CatalogueOfLife / portal

The public facing website and dynamic portal for the CoL
https://www.catalogueoflife.org
4 stars 1 forks source link

404 handling on taxon pages #169

Closed gdower closed 2 years ago

gdower commented 2 years ago

Describe the bug There are a few issues with the 404 handling on the portal, including that the overall HTTP status code for non-existent taxon pages returned is a 200, not a 404. An output message probably put there for debugging purposes also gets printed at the top of the page. I think the lack of a 404 error might penalize SEO because it will result in a lot of duplicate pages with the same exact "404" content, but the search engine crawler won't know it's a 404 error.

Regenerating the sitemap on deployment becomes even more important if we can't return a 404 status code.

To Reproduce Steps to reproduce the behavior:

  1. Go to https://www.catalogueoflife.org/data/taxon/3GUJ3
  2. Look at the status codes returned
  3. Check the banner

Screenshots image

Browser:

gdower commented 2 years ago

@mdoering, I tested the top 1000 IDs in the sitemap_ba.txt file for the https://api.catalogueoflife.org/dataset/3LR/taxon/ endpoint and got 404 errors for 37%. Can the sitemap files be regenerated on deployment? I could open a separate issue for that.

mdoering commented 2 years ago

They were created rather manually then. We should create them when a release goes public I reckon?

mdoering commented 2 years ago

37% is a lot.

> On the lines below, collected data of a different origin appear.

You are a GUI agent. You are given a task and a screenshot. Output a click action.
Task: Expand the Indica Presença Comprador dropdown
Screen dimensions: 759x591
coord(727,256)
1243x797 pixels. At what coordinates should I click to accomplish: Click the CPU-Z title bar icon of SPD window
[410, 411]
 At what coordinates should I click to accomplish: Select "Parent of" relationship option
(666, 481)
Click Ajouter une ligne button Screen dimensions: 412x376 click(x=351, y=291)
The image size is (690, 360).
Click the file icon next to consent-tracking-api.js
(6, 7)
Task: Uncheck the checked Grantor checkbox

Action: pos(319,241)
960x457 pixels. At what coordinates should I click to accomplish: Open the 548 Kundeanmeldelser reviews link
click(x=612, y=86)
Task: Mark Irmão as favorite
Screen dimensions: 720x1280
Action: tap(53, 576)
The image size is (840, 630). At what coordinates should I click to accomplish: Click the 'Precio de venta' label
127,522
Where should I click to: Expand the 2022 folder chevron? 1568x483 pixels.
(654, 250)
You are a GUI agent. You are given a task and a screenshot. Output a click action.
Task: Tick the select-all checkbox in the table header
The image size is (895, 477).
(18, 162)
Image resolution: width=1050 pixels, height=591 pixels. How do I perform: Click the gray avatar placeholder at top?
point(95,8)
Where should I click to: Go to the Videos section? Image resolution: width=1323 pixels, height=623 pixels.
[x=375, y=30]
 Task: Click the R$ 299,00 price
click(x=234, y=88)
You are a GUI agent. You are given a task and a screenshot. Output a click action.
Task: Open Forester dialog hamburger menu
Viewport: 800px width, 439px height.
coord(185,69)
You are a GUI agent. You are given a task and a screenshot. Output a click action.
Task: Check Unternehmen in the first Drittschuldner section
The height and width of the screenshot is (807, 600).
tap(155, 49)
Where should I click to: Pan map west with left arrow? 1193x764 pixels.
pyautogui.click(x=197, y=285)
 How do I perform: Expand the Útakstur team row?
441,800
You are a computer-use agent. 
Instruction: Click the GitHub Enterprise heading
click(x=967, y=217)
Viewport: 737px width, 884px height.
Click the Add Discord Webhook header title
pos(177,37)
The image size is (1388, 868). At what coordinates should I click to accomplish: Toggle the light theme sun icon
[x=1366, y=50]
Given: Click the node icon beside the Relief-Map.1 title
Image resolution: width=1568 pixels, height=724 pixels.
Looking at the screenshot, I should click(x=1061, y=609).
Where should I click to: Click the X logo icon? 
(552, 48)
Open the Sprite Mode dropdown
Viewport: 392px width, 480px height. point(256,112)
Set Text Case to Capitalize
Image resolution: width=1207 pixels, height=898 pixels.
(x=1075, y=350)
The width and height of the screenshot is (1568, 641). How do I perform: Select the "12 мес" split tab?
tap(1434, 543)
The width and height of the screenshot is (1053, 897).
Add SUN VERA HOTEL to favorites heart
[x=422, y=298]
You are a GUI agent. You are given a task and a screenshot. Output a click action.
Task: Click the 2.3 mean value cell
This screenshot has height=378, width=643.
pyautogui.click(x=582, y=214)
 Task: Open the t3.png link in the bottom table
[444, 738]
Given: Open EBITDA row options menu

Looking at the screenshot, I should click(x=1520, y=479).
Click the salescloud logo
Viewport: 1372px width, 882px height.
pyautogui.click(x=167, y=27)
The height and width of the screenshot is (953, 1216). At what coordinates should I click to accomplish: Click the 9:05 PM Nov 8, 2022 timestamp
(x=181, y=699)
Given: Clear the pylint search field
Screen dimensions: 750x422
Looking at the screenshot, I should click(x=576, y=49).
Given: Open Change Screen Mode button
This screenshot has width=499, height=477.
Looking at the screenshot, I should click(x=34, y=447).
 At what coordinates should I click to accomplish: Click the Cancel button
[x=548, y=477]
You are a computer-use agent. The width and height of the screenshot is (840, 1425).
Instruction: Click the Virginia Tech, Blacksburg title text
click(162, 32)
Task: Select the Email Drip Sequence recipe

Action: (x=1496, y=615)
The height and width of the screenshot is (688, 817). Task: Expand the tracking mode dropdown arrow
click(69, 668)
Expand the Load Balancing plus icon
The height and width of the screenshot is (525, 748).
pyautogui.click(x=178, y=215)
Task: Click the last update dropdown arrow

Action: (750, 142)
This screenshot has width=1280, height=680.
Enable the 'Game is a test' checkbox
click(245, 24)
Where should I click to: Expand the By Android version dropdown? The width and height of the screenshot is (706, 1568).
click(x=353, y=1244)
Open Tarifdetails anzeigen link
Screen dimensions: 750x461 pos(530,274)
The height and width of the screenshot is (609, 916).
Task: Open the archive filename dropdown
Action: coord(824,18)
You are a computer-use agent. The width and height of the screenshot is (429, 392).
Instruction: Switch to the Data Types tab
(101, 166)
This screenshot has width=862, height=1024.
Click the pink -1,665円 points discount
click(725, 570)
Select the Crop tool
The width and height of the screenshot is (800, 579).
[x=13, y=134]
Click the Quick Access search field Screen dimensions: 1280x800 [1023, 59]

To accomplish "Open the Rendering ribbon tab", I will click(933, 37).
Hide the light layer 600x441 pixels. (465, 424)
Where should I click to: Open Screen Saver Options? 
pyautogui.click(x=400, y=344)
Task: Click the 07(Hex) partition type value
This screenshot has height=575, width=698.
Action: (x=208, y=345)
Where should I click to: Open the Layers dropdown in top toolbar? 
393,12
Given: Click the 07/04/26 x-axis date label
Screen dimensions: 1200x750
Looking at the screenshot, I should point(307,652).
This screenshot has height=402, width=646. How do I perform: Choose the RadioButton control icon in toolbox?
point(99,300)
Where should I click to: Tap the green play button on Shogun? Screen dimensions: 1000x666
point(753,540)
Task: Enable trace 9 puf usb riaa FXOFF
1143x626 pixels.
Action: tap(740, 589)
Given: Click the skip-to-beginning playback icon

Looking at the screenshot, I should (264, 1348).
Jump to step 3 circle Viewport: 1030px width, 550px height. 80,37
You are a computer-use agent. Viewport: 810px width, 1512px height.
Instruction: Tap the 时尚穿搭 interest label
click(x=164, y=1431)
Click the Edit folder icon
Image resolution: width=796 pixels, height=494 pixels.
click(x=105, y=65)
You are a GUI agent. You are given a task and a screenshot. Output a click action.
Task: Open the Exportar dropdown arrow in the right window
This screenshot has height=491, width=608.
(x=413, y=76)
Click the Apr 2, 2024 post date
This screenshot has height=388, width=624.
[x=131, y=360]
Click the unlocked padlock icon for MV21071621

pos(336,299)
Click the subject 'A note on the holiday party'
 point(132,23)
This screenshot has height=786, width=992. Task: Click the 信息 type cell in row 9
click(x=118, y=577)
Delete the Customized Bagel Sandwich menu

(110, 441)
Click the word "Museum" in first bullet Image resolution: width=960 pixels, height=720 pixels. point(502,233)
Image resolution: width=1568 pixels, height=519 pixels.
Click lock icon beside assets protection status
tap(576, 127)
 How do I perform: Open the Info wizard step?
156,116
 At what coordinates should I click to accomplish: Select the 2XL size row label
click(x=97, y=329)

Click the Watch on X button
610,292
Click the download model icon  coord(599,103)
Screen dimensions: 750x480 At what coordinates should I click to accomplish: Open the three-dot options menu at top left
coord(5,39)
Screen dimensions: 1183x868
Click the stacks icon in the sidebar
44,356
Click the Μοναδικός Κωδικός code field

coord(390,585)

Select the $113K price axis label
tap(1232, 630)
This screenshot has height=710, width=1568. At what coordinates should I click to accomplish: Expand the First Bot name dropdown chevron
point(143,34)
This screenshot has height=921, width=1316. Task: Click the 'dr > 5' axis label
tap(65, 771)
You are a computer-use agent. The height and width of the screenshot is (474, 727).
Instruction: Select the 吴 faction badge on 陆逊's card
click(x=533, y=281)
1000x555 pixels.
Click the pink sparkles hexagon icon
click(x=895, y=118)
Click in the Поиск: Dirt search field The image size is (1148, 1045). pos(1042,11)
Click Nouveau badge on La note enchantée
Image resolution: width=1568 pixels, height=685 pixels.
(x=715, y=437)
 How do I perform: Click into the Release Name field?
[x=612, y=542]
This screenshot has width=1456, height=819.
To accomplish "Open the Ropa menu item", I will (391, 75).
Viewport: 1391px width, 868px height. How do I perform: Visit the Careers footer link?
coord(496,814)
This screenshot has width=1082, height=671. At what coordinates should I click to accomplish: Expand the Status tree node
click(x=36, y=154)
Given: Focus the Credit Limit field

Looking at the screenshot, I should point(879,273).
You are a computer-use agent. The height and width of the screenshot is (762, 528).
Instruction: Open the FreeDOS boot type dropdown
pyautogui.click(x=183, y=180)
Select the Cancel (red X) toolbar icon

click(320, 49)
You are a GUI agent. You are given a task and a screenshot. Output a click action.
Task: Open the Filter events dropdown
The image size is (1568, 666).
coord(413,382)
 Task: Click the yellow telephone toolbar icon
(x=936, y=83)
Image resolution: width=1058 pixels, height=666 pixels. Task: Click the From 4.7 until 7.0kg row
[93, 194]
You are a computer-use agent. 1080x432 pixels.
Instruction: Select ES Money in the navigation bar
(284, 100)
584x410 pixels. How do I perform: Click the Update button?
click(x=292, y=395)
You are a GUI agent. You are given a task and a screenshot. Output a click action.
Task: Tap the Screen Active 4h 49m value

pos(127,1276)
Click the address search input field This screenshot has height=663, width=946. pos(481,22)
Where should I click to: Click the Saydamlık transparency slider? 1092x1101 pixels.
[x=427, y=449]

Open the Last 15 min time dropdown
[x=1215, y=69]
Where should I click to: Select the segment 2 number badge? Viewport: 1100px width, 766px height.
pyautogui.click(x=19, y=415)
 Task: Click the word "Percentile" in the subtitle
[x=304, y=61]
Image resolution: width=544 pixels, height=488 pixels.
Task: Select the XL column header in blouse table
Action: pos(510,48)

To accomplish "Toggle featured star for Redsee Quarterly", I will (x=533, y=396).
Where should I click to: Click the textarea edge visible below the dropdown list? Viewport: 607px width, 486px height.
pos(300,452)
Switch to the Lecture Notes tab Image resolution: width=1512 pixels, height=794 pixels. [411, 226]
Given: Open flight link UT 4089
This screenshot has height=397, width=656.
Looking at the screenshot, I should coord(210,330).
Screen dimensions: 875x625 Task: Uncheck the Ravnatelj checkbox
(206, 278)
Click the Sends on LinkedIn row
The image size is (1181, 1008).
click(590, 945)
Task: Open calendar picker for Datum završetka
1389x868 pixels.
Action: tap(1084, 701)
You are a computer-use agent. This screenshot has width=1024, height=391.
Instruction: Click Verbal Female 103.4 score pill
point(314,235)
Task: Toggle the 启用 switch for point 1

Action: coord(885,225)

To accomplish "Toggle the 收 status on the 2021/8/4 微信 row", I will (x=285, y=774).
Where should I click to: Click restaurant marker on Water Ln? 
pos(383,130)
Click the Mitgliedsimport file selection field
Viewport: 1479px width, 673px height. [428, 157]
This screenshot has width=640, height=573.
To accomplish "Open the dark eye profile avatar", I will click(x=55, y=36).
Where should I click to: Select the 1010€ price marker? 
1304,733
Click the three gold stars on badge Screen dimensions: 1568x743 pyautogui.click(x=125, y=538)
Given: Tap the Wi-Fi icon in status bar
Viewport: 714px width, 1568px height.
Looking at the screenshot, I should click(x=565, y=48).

We should investigate why that is.

gdower commented 2 years ago

The portal also calls the https://api.catalogueoflife.org/dataset/3LR/synonym/ endpoint and that always returned a 404 for the top 1000 IDs, but maybe that's just an artifact of taking the IDs from the sitemap?

mdoering commented 2 years ago

no idea, @thomasstjerne it seems the portal always calls taxon, taxon/info and synonym for any ID?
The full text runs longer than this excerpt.